10-18-2018 , 03:28 PM
"Evangelicals" are better described as a collection of certain Christian denominations (and non-denominational churches of a similar style) rather than being the most passionate of Christians.
10-18-2018 , 03:31 PM
Quote:
Originally Posted by goofyballer
DVaut, regarding this part:



So, one, I don't really understand this in the same way I don't really understand the idea of "evangelicals": I thought they're, like, the most religious kind of Christians, the kind who are really into that Jesus ****, so I don't totally understand how a group of people can both be super into Jesus and also not bother going to church?

But, going beyond the primaries where churchgoing evangelicals liked Cruz and non-churchgoers liked Trump: cool story, the ones who went to church liked a different shade of deplorable, but now that the primaries are over and we're living in the Trump presidency, evangelicals as a whole (churchgoers and non-churchgoers alike) are Trump's most reliable demographic, no? Doesn't he have like 80+% approval with those guys? Kudos to the Jesus folks for kinda preferring a slightly less deplorable candidate when they had a choice, but given that they've now all fallen in line behind the Deplorable In Chief, I'm not exactly ready to give them credit for demonstrating that their religious beliefs promote social cohesion.
Most Christians will sacrifice their beliefs for cash and a Pro Life Judge
10-18-2018 , 03:33 PM
goofy, RE: that quote, I think they're talking about self-identified evangelicals which is more a taxonomy for certain Protestants than any clear piety or devotional habits. And yes, I think we should find it an interesting sociological phenomenon when people *say* they are really into Jesus BUT they don't go to church AND they favor Trump even more than your average Republican.
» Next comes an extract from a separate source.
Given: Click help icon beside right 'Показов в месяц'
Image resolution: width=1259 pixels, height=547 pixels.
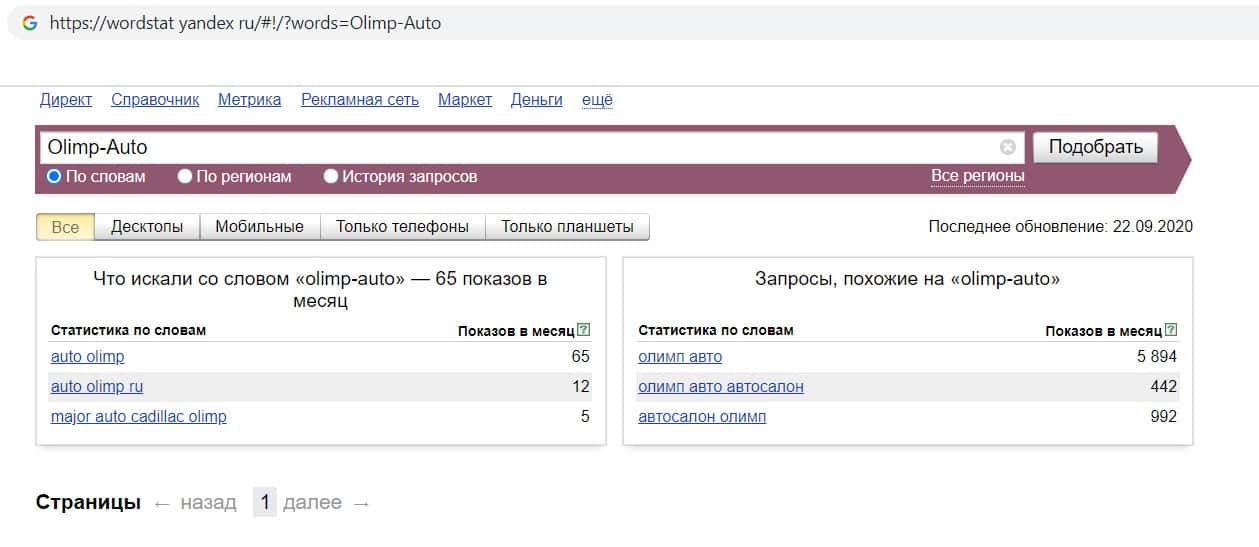Looking at the screenshot, I should coord(1171,330).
But, OK, what if, instead of thinking of the argument as church makes you Good, we assume something like:

People are largely Bad, church or at least some institutional cohesion makes them less Bad. And even making people slightly less Bad would promote social cohesion.

Would that feel better?

And then if you sort of note that capitalism has a way of eroding a lot of institutional things that might, in isolation, on their own, not add up to much but together influence a lot of people and sort them into a "less bad" column (their cities, their families, their schools, their unions, their work), don't we start to approach an explanation for the differences between say the 1980s GOP and the 2018 GOP? Don't we start to explain how the US could devolve from sort of problematic democracy into a failed, fascist mess, right?

I ain't here to sing the praises of the 1980s GOP, but we can at least acknowledge the degradation, right?